Python Requests + Python Selenium in action

When using Scarpy or Requests in python for data scraping , sometimes we login to websites and then start scraping. Most of the time have less parameters to send in post request.

But Asp.Net website has too many parameters and its very annoying.  

The easy way to login a website is selenium.

Yes, when you login to a website , the website sets parameters on the browser in terms of session and cookies.

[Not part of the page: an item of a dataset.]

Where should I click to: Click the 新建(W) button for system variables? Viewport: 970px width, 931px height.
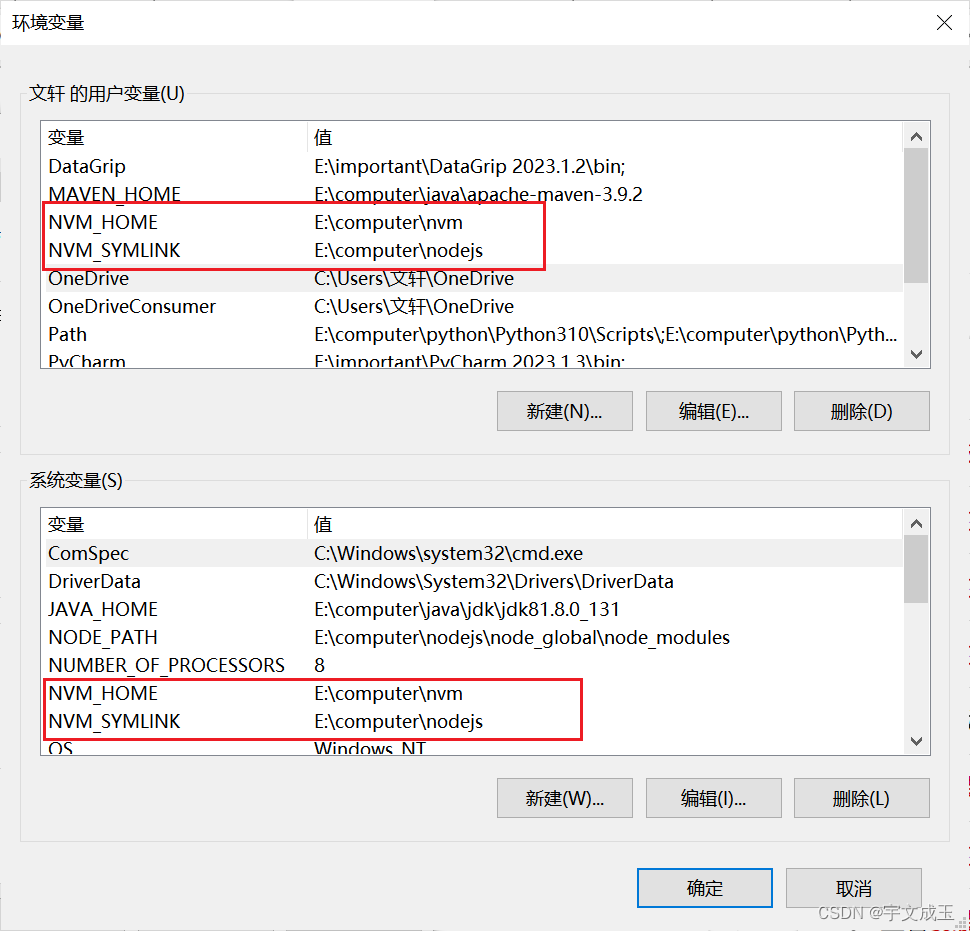coord(564,798)
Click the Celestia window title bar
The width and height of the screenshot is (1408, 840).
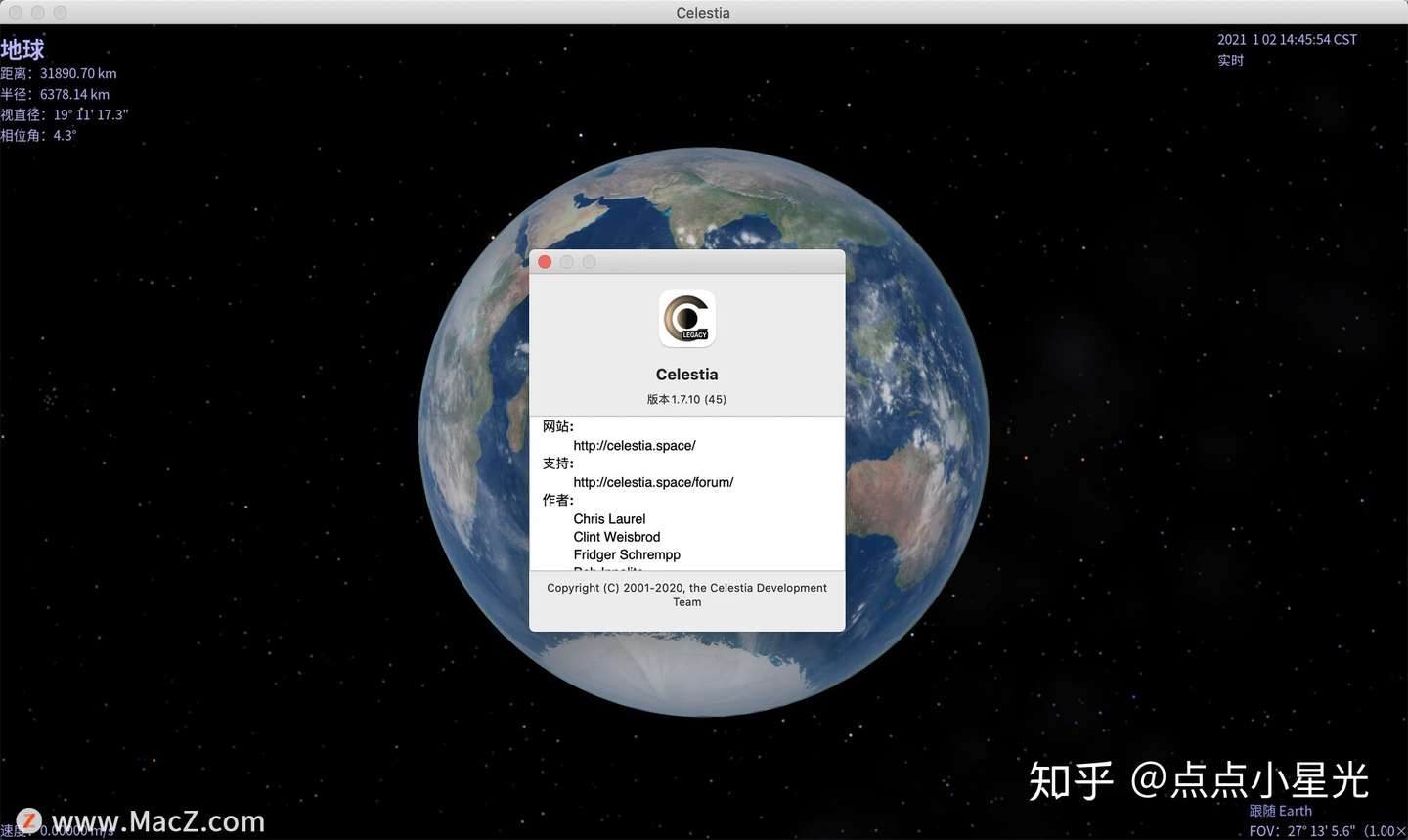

So by Getting login using selenium then extract it's cookies and set in python requests.

           

from selenium import webdriver
from lxml import html
import requests

def request(driver):  
                   s = requests.Session()
                   cookies = driver.get_cookies()
                   for cookie in cookies:
                         s.cookies.set(cookie['name'], cookie['value'])
                   return s
def login():
       driver = webdriver.Firefox()
       driver.get("http://www.example.com")
       driver.find_element_by_id('username').send_keys(username)
       driver.find_element_by_id('password').send_keys(password)
       driver.find_element_by_id('login').click()
     
       # Now move to other pages using requests
       req = request(driver)
       response = req.get("myurl")      
       print response.status_code
       htmlObj = html.fromstring(response.text)
       yourdata = htmlObj.xpath("your xpath")

login()

The above code is just for a concept. It will not run on your machine.

2 comments:

vladvamp said...

Hi, I have got a typeError when doing this with my own project.
It says:

Traceback (most recent call last):
File "/Users/fazrin_rahman/Desktop/KOST SCRAP/Code/SeleniumTest.py", line 62, in
response = requests.get(url, cookies=cookies)
File "/Users/fazrin_rahman/Library/Python/3.6/lib/python/site-packages/requests/api.py", line 70, in get
return request('get', url, params=params, **kwargs)
File "/Users/fazrin_rahman/Library/Python/3.6/lib/python/site-packages/requests/api.py", line 56, in request
return session.request(method=method, url=url, **kwargs)
File "/Users/fazrin_rahman/Library/Python/3.6/lib/python/site-packages/requests/sessions.py", line 461, in request
prep = self.prepare_request(req)
File "/Users/fazrin_rahman/Library/Python/3.6/lib/python/site-packages/requests/sessions.py", line 372, in prepare_request
cookies = cookiejar_from_dict(cookies)
File "/Users/fazrin_rahman/Library/Python/3.6/lib/python/site-packages/requests/cookies.py", line 516, in cookiejar_from_dict
cookiejar.set_cookie(create_cookie(name, cookie_dict[name]))
TypeError: list indices must be integers or slices, not dict

can you help me with it?

Manoj Kumar said...

Sorry, I was away from the blog but now available. If you have any questions then let me know.